ENTRIES SUPPLIED Block Start
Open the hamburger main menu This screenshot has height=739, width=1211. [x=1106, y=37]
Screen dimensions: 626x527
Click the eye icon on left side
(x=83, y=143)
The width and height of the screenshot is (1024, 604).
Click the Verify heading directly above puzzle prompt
ENTRIES SUPPLIED Block End
ENTRIES SUPPLIED Block Start
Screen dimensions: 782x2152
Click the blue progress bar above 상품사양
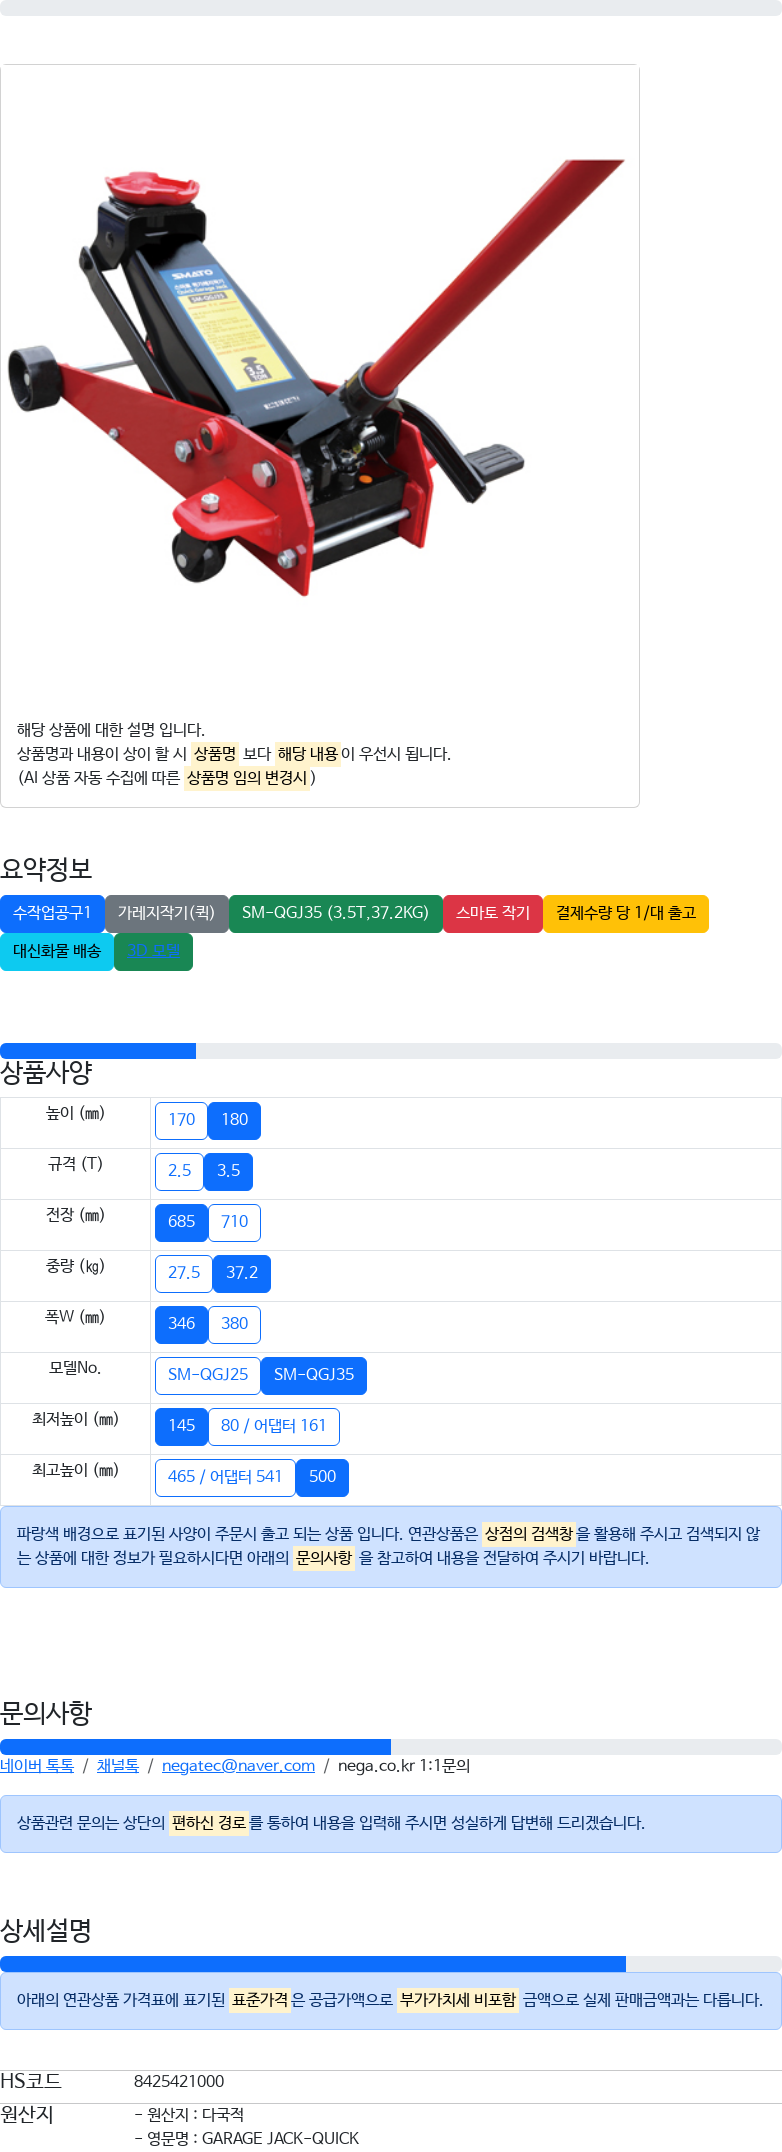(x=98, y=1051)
ENTRIES SUPPLIED Block End
ENTRIES SUPPLIED Block Start
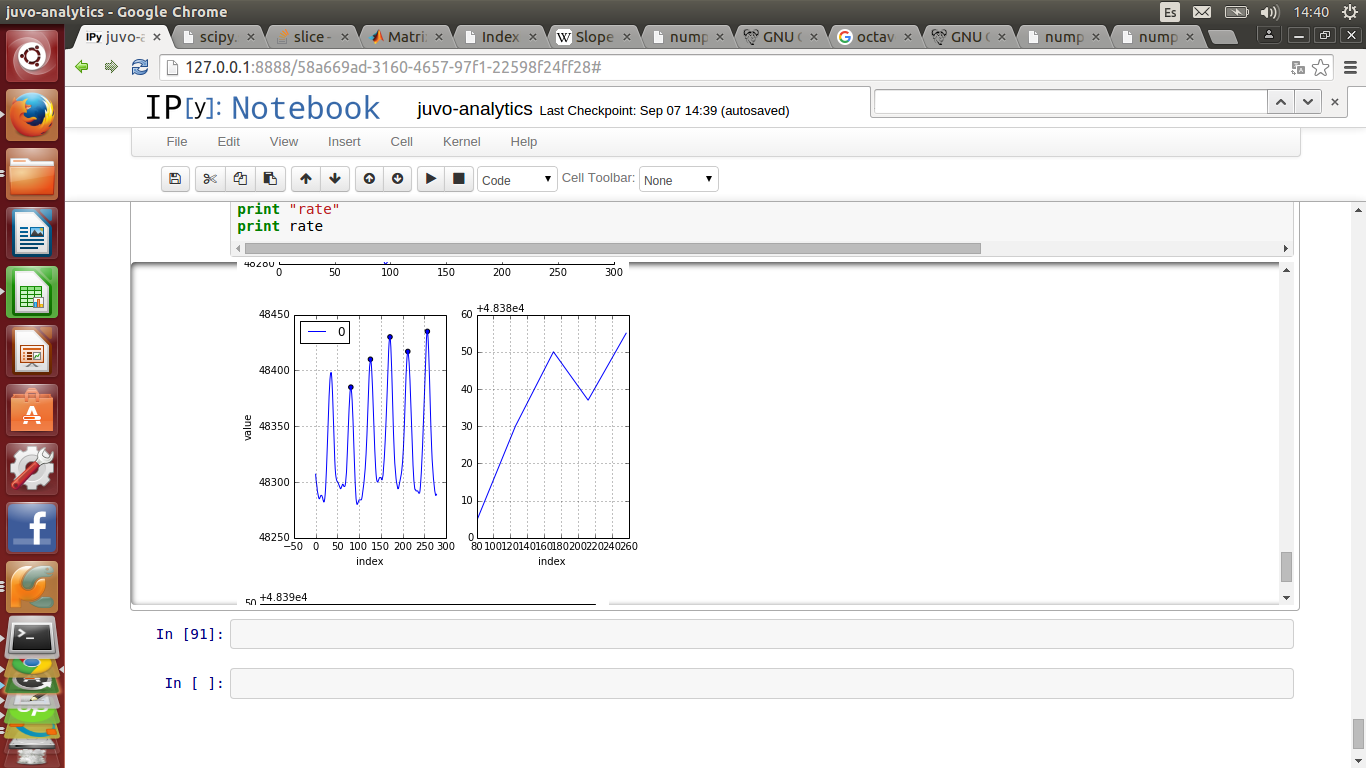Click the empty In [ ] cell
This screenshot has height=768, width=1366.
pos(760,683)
ENTRIES SUPPLIED Block End
Going through the data above, state how many lines include the word "dimensions"; only that number is needed.

2